[SHORT TASK 1]
Before reading the Python talk notes and the listing that follow, pick out every line of the listing that contains the word "perform" and copy those lines.

=== SOURCE DOCUMENT ===

And it turns out that what happens with attributes, while not always obvious to developers, determines a great deal of behavior in the Python language.
> 
> In this talk, I'll discuss what attributes are (and aren't), what Python does when you use a dot (`.`) in your code, and how you can take advantage of it.
> We'll talk about attribute lookup, about inheritance, and about methods vs. functions.
> We'll also look into properties, and how they allow us to have attributes that look like data but behave like `setters` and `getters`.
> Finally, we'll look at the descriptor protocol, which makes so much of Python's functionality possible, including the automatic insertion of "self" as the first argument in method calls.

- class attributes do work, but are an **anti-pattern**
    - classes are objects and any object can be assigned an attribute

In [10]:
class Person:
    def __init__(self, name: str) -> None:
        self.name = name
        Person.population += 1
        return None


Person.population = 0

In [11]:
joe = Person("Joe")
Person.population

1

In [12]:
suzy = Person("Suzy")
Person.population

2

- Python does not use shared attributes
    - referred to as "static variables" in C (and in Swift, I think)

- side-note: interesting function `functools.partial()`

In [13]:
def add(a, b):
    return a + b


add(2, 3)

5

In [14]:
from functools import partial

add5 = partial(add, 5)
add5(10)

15

## Distributed web scraping in Python

presenter: Josh Weissbock  
link: https://us.pycon.org/2022/schedule/presentation/48/

> Web scraping is easy to do in Python, but it quickly becomes tedious when routinely running large batch scraping jobs.
> This talk looks at how to build a distributed web scraper to reduce batch scraping job times and improve durability of your code as well as lessons learned & stories along the way.

### Intro

- steps of data science project
    1. collect
    1. store data
    1. clean data
    1. prepare data
    1. analysis and model data
- web scraping: act of extracting data from a website and processing and storing it
    - distributed: over multiple computers

### Building a distributed scraper

- intermediate improvements
    - introduce a middle proxy layer (to fool bots)

=== STORED RECORDS ===

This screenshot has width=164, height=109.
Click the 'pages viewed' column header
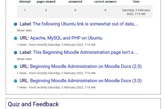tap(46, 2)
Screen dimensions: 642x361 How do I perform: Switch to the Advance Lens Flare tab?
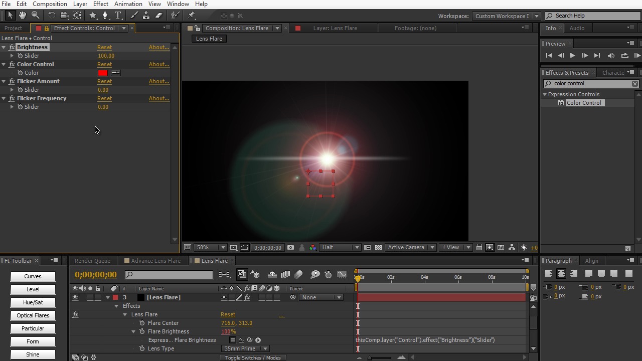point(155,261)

===

[SHORT TASK 2]
Reproduce the part of the Python talk notes above that starts at the words "And it turns" and stops after "in method calls.".

[WORKED ANSWER 1]
Screen dimensions: 642x361 How do I perform: Switch to the Advance Lens Flare tab?

[WORKED ANSWER 2]
And it turns out that what happens with attributes, while not always obvious to developers, determines a great deal of behavior in the Python language.
> 
> In this talk, I'll discuss what attributes are (and aren't), what Python does when you use a dot (`.`) in your code, and how you can take advantage of it.
> We'll talk about attribute lookup, about inheritance, and about methods vs. functions.
> We'll also look into properties, and how they allow us to have attributes that look like data but behave like `setters` and `getters`.
> Finally, we'll look at the descriptor protocol, which makes so much of Python's functionality possible, including the automatic insertion of "self" as the first argument in method calls.